Limitations & Future Work

  • The learned time-lagged graph is currently only evaluated crudely by AI agents and lacks rigorous clinical validation by medical experts; the clinical credibility of the graph remains an open question.
  • Attribution for unobserved positions during decay imputation is essentially "approximate redistribution" (spread uniformly to observed positions of the same signal), which might introduce explanation bias in extremely sparse signals.
  • Tasks across the three datasets are framed as binary classification; robustness under multi-class classification, continuous risk prediction, and cross-hospital distribution shifts has not been fully verified.
  • The lag \(\tau\) is a hyperparameter requiring grid search; adaptive window selection or multi-scale automatic fusion represents a natural next step.
  • Irregular Time Series Classification: From GRU-D/Latent-ODE/mTAND (modeling temporal dynamics) to RAINDROP/MTGNN (introducing graphs), GARLIC differentiates itself via "utilizing signal dependencies during the reconstruction stage."
  • Time Series Interpretability: Post-hoc (IG, SHAP, LIME) vs. Self-interpretable (RETAIN, shapelets, IMV-LSTM, DARNN).

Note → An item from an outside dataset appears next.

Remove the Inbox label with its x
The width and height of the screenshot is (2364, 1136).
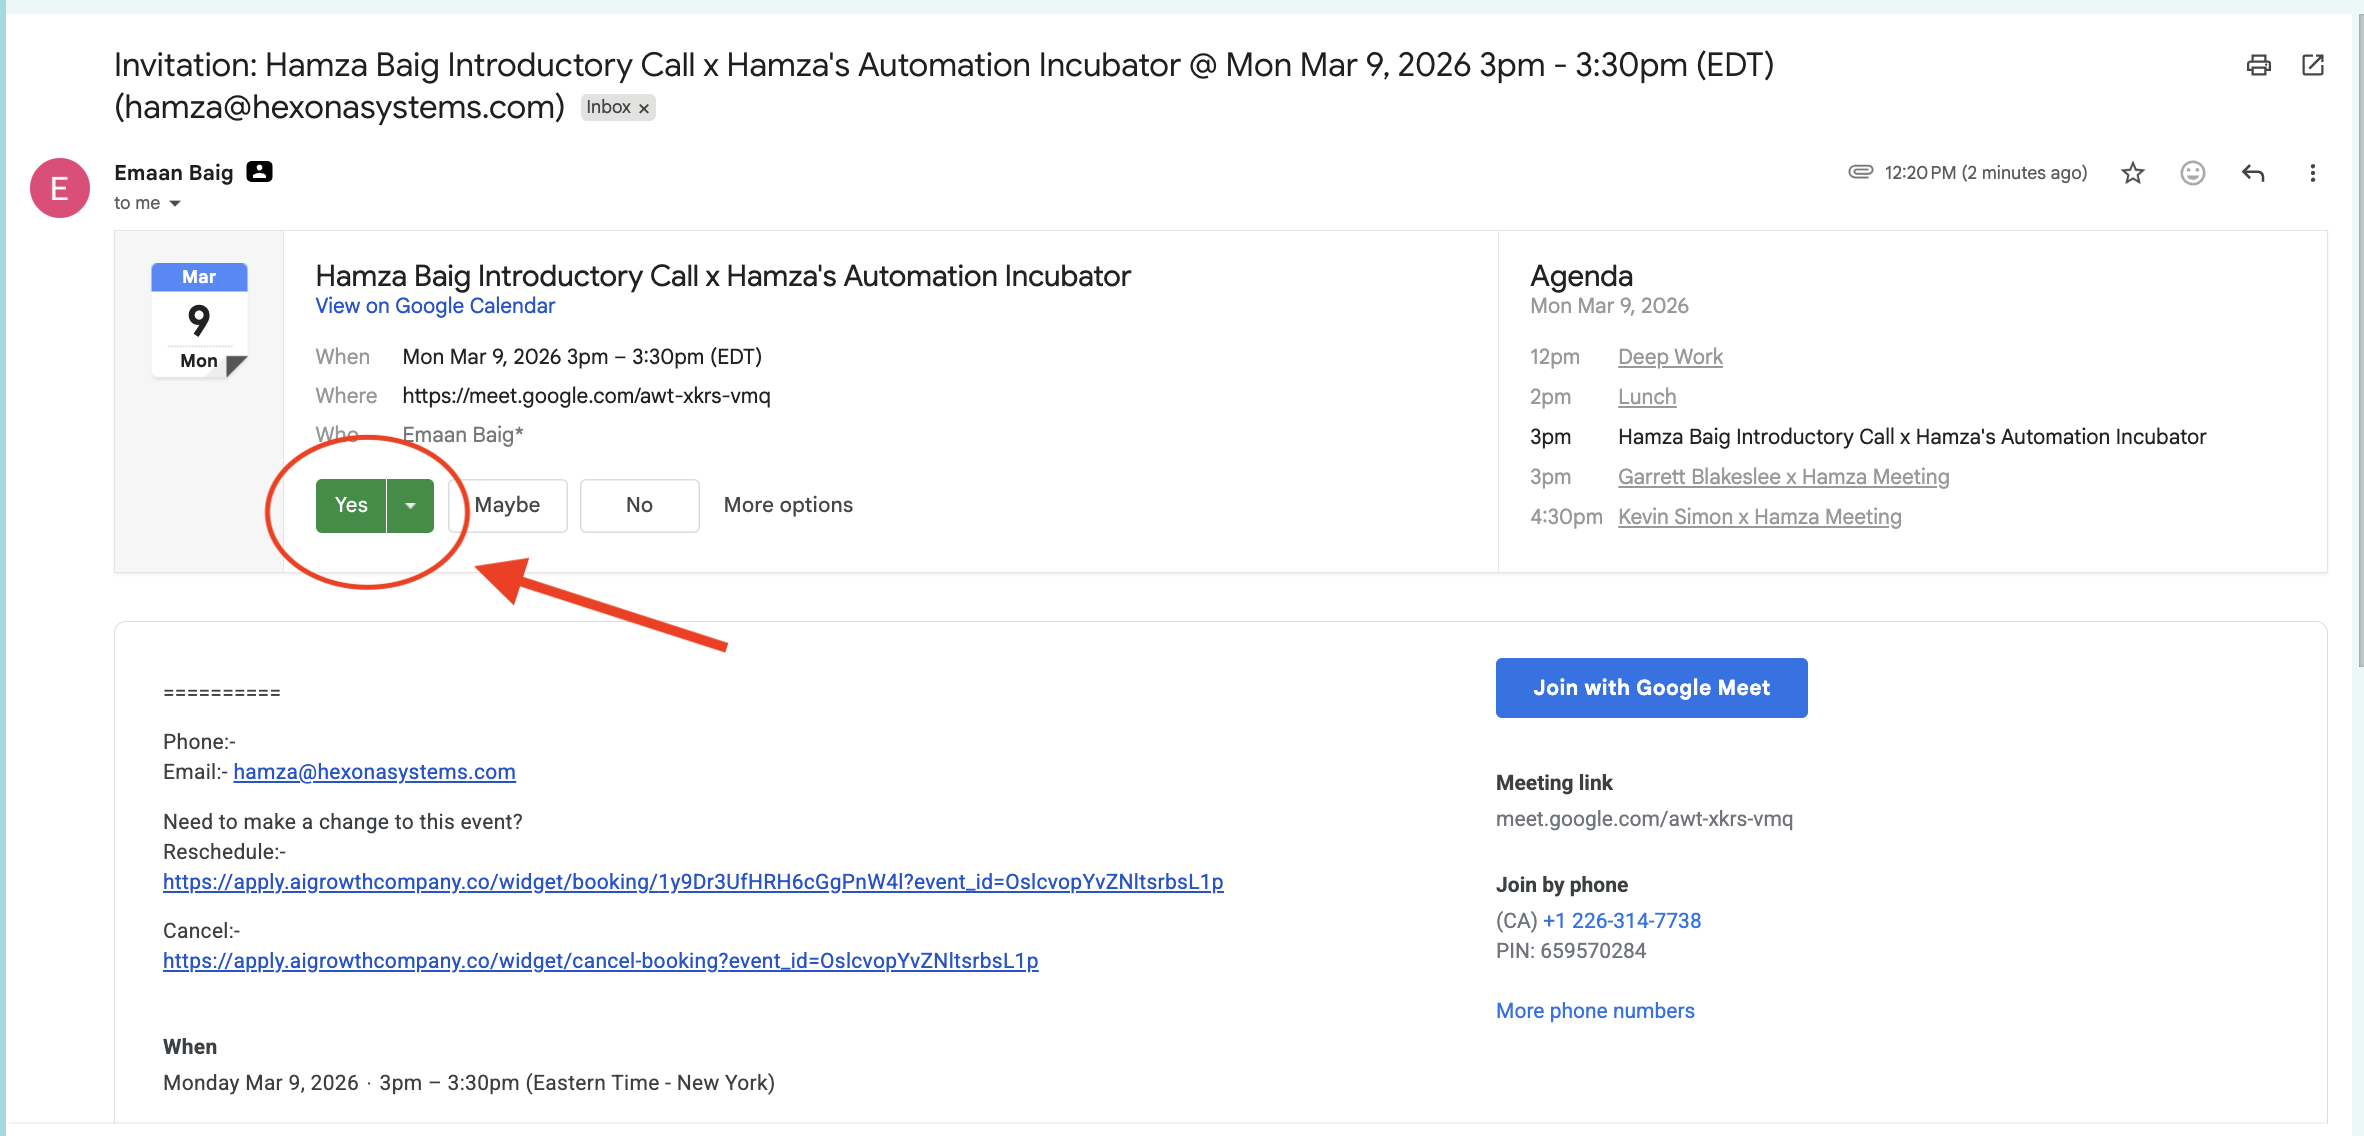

GARLIC belongs to the latter but solves the issue of losing instantaneous saliency by calculating signal-level attention before recurrent modeling and incorporating graph propagation into the attribution chain.
  • Insights: When interpretability is a hard constraint, rather than searching for explanations post-training, it is better to design the explanatory structure as part of the forward computation—this is both computationally efficient and inherently consistent, a strategy transferable to other high-stakes decision-making scenarios.

Rating

  • Novelty: ⭐⭐⭐⭐ — While individual components (decay imputation, graph message passing, attention) are not pioneering, the combination of "graphical dependency during reconstruction + forward-as-attribution + alternating decoupled optimization" is a meaningful new assembly for irregular medical time series.
  • Experimental Thoroughness: ⭐⭐⭐⭐ — Covers three ICU benchmarks + 15 baselines + module-wise ablation + ROAR-style fidelity (with TOST/Page's L tests) + efficiency and cross-domain generalization; missing only clinical validation of the graph.
  • Writing Quality: ⭐⭐⭐⭐ — Clear logic from motivation to method and attribution chain; formulas and figures are well-coordinated, and the attribution derivation is well-explained.
  • Value: ⭐⭐⭐⭐ — Simultaneously achieves accuracy and endogenous interpretability in high-risk clinical scenarios without degrading efficiency, showing clear deployment value.